Incremental backups

  • Filter
  • Time
  • Show
Clear All
new posts

  • Incremental backups

    I'm putting together a backup strategy of a 100% InnoDB database using innobackupex for a large part of the process. I have a very active database that I want to be able to recover up to as close as possible to the time of failure, even if the media is lost.

    One question that I can't get clear in my head is the difference between taking incremental backups using innobackupex and simply snapshotting the binary logs.

    To that extent, I'm taking daily full hot backups with innobackupex with the backups sent immediately to both onsite and offsite (online) storage. So, recovering one of those backups will result in losing up to one day's worth of transactions.

    So, in order to recover the remaining transactions, I'm looking at either:

    1. Watching the binary logs and copying each completed log to onsite and offsite storage each time a new log is created, forcing a log creation with FLUSH LOGS each hour if no log is created in the meantime. In the case of media failure, I'd recover the last daily full backup and then reapply all transactions from subsequent logs.

    2. Instead of watching and copying the binary logs each hour, I could do an incremental backup with innobackupex each hour. I would then use innobackupex's process to merge the incremental backups during restore.

    The way I see it, both #1 and #2 would result in the same situation - with a maximum of one hours' worth of transactions lost. However #2 results in a much larger backup size since and a longer process each hour.

    So - the question is what's the benefit of running innobackupex incremental backups over simply archiving the binary logs?

    Please keep in mind that this is just one of the components of the backup strategy. Other components include a weekly mysqldump of the database, disk mirroring and a replication slave, but those are outside the scope of this question.


  • #2
    I'd look at one of the features in MySQL 5.6's version of mysqlbinlog (it's backwards compatible). It lets you stream binary logs in near-realtime. You could do this to create a near-realtime backup of them.

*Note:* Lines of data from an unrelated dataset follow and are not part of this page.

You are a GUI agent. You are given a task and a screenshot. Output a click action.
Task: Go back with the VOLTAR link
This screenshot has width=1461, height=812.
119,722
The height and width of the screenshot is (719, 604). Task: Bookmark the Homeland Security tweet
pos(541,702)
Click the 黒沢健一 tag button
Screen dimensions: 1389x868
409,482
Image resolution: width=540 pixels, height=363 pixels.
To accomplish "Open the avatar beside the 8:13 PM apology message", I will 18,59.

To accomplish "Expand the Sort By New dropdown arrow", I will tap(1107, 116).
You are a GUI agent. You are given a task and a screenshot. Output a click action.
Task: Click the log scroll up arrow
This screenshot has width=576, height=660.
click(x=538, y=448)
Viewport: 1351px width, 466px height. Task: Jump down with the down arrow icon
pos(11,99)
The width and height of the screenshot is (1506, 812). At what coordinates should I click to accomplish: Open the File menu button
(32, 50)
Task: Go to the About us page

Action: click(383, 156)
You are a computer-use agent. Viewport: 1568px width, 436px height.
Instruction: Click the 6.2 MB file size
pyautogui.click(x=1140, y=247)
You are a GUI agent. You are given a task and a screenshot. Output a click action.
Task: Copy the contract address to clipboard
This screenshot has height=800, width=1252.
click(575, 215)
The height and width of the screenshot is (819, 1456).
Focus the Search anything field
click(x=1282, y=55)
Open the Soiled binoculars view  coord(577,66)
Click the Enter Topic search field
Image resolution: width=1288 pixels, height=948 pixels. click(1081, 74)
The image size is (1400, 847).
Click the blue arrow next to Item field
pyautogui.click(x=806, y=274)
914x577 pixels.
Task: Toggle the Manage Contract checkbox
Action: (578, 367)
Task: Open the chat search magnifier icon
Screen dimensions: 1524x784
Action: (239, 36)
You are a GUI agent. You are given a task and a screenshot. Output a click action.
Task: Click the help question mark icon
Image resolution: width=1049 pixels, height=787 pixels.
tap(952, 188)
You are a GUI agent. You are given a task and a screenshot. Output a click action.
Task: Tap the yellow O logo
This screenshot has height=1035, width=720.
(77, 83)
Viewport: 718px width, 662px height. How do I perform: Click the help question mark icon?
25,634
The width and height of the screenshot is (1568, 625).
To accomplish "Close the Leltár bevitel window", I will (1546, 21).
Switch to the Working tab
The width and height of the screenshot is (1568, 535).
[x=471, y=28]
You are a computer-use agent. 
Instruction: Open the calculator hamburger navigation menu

    Alternatively, mydumper has the same capability, though I don't have experience using it.


    • #3
      Thanks Baron - the log streaming looks very promising. I'll give it a go on a test box. In the meantime, I'm still trying to nut out the benefits of a incremental innobackupex backup vs snapshotting the logs.

      As far as I can see, snapshotting the logs will result in a smaller backup, (since there's no delta overhead, no extra copies of .frm and other files) and quicker (since there's no need to run the incremental backup process with its own mysql engine and log following). However, the incremental backup will likely be faster to recover from since the logs can be applied to a full backup as soon as the backup's done (rather than after a crash).

      Any other positives/negatives I'm missing?



      • #4
        I think incremental backups can be rather complex to manage and keep track of. When there is additional complexity in other things, i.e. when you want anything more than dead-simple roll-forwards, it starts to feel to me like more cost, effort, and risk than payoff sometimes. This is a personal opinion.


        • #5
          I am kind of struggling with the same idea as tphipps.

          Basically I have my single weekly consistent snapshot, a point in time backup of the database, regardless of whether they are innoDB or myisam, which I can run every week as a hot backup using innobackupex.

          I can prepare this to some staging point, or I can mount it on some mysql and export a logical SQL dump of it. whatever its a lovely consistent copy of the database with a binary position number.

          But surely now is when I reap the benefit of the consistent backup achieved in the previous step?

          I should be able to use binary log exported SQL to roll the backup forwards in a relatively easily.
          The incremental backups should gzip right down to a small size.
          And I can run the SQL through a filter to restore particular databases to particular points in time.

          But the xtrabackup incremental strategy is to make the much bigger backups using the inno file copy methods, and presumably READ lock the myisam tables for that as well. I don't get that part.